(RECORD EXTRACTS begins)

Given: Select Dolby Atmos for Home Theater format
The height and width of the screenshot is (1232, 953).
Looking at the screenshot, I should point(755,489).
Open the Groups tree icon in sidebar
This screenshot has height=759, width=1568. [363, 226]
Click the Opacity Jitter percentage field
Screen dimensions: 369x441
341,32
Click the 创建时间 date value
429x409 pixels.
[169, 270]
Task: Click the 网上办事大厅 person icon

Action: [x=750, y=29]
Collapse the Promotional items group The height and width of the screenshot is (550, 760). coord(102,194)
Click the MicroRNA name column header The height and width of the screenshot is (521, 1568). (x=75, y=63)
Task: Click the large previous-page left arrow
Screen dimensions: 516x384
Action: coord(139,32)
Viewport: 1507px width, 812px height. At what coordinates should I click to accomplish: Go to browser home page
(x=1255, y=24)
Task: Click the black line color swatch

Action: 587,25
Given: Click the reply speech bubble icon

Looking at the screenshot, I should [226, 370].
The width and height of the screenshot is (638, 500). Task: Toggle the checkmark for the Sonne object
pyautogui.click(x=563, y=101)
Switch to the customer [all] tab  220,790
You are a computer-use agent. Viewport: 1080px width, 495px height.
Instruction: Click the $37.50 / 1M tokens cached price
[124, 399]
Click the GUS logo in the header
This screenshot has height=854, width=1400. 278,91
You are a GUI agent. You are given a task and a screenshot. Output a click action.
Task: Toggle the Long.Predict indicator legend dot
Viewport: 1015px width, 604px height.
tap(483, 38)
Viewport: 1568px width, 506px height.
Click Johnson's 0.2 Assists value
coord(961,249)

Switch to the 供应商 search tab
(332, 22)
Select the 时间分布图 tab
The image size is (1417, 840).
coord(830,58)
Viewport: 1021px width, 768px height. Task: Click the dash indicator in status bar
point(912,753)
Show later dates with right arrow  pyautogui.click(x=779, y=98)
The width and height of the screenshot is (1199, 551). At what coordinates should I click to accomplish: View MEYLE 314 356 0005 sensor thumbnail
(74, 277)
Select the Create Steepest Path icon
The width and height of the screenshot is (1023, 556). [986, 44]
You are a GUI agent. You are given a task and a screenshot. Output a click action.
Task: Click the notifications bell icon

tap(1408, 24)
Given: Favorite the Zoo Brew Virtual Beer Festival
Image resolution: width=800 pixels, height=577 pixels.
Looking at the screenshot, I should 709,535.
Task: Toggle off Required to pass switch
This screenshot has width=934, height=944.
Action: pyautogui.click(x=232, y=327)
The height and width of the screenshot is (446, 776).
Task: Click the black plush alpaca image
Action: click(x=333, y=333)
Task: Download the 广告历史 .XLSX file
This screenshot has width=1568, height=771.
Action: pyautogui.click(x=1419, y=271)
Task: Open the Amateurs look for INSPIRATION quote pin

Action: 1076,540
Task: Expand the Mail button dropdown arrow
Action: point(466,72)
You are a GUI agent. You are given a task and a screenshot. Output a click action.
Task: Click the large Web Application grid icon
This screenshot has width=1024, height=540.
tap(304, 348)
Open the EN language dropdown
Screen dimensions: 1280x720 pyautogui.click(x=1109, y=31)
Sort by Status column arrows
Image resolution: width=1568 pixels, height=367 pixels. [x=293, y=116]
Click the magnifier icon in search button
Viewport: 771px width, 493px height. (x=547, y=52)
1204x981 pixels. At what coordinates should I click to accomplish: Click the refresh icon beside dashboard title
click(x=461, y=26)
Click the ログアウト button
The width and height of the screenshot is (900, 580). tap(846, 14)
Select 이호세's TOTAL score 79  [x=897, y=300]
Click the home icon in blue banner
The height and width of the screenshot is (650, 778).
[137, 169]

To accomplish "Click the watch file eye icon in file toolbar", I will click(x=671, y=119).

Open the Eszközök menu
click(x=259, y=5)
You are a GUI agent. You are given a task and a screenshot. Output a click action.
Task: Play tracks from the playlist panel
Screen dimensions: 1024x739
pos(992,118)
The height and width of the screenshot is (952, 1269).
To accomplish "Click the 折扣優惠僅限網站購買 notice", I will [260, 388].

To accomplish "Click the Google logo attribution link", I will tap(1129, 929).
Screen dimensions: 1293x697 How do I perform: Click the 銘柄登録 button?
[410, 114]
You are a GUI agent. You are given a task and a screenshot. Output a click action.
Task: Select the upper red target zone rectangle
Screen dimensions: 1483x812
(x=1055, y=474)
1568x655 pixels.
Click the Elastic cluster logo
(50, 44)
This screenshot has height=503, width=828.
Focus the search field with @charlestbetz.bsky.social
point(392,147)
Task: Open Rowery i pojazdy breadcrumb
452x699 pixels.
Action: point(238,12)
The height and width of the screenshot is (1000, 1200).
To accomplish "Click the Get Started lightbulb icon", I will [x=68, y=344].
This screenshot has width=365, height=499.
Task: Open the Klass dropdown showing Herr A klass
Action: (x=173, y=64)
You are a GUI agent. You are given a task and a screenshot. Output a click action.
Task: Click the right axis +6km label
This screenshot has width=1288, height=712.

(RECORD EXTRACTS ends)

I need each line of the entries that holds the string "large" located and copied.

Task: Click the large previous-page left arrow
Task: Click the large Web Application grid icon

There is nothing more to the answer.